Hay una carga simbólica en todo lo que ha ocurrido en Chile. La Constitución vigente fue expedida en 1980 durante la dictadura de Augusto Pinochet. Por eso y por su concepción de un Estado poco involucrado en aspectos sociales, los reclamos que estallaron en 2019 se canalizaron en la búsqueda de un reemplazo. Gracias a que el presidente Sebastián Piñera supo escuchar el inconformismo, se convocó un plebiscito en donde ganó abrumadoramente la convocatoria a Constituyente. Eso no solo ayudó a calmar los ánimos del país, sino que tiene a los chilenos en vísperas de poder decidir sobre el contenido de su Constitución después de que la última fuera impuesta.
Las votaciones de este domingo mandaron varios mensajes. Uno clarísimo: los partidos tradicionales fueron rechazados. Aunque la coalición de derecha, auspiciada por Piñera, esperaba ganar un tercio de los votos, terminó solo con 38 escaños, de 155. La oposición de centroizquierda e izquierda radical obtuvo un total de 52 escaños. El palo fueron los 48 escaños obtenidos por personas independientes que, en su mayoría, jamás habían participado en política. El mensaje de los chilenos fue contundente: quieren un cambio y necesitan que su clase política modifique la manera en que ha venido actuando.
El resultado, más allá de las particularidades políticas de los elegidos, es esperanzador porque ningún sector tiene mayorías suficientes para imponer su voluntad. Así debería ser. Una buena Constitución necesita ser fruto de acuerdos entre posiciones muy distintas y poder representar a toda la población chilena. Atrincherarse ideológicamente en puntos innegociables sería trancar el proceso constituyente y no entender que lo que necesita Chile es un documento inspirador, que resuelva las deudas históricas y que fortalezca la democracia con sus instituciones. Será un trabajo de negociación arduo, dinamizado por la figura de los independientes, pero todos los constituyentes tienen que saber que les espera un proceso de refrendación. Sería un desastre que todo ese esfuerzo sea luego rechazado en las urnas por los chilenos. Para evitar eso hay que alejarse de los radicalismos.

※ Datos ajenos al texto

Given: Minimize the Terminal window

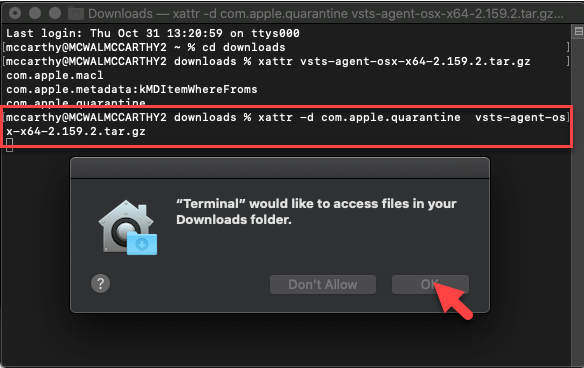Looking at the screenshot, I should click(x=35, y=13).
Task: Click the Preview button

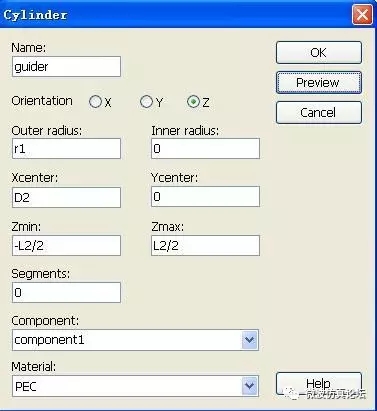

La Constituyente tiene sobre la mesa temas complejos como los derechos ambientales, el reconocimiento de las poblaciones indígenas y la construcción de un Estado más social. Su conformación paritaria también debería garantizar que se aplique el enfoque diferencial. Chile puede ofrecer respuestas a muchas preguntas que hay en varios países de América Latina. Si triunfan y producen una Constitución que ayude a cohesionar la sociedad, también demostrará que la democracia sigue siendo un camino viable para la estabilidad de nuestros Estados. Todos debemos acompañar a los chilenos en el proceso que empieza.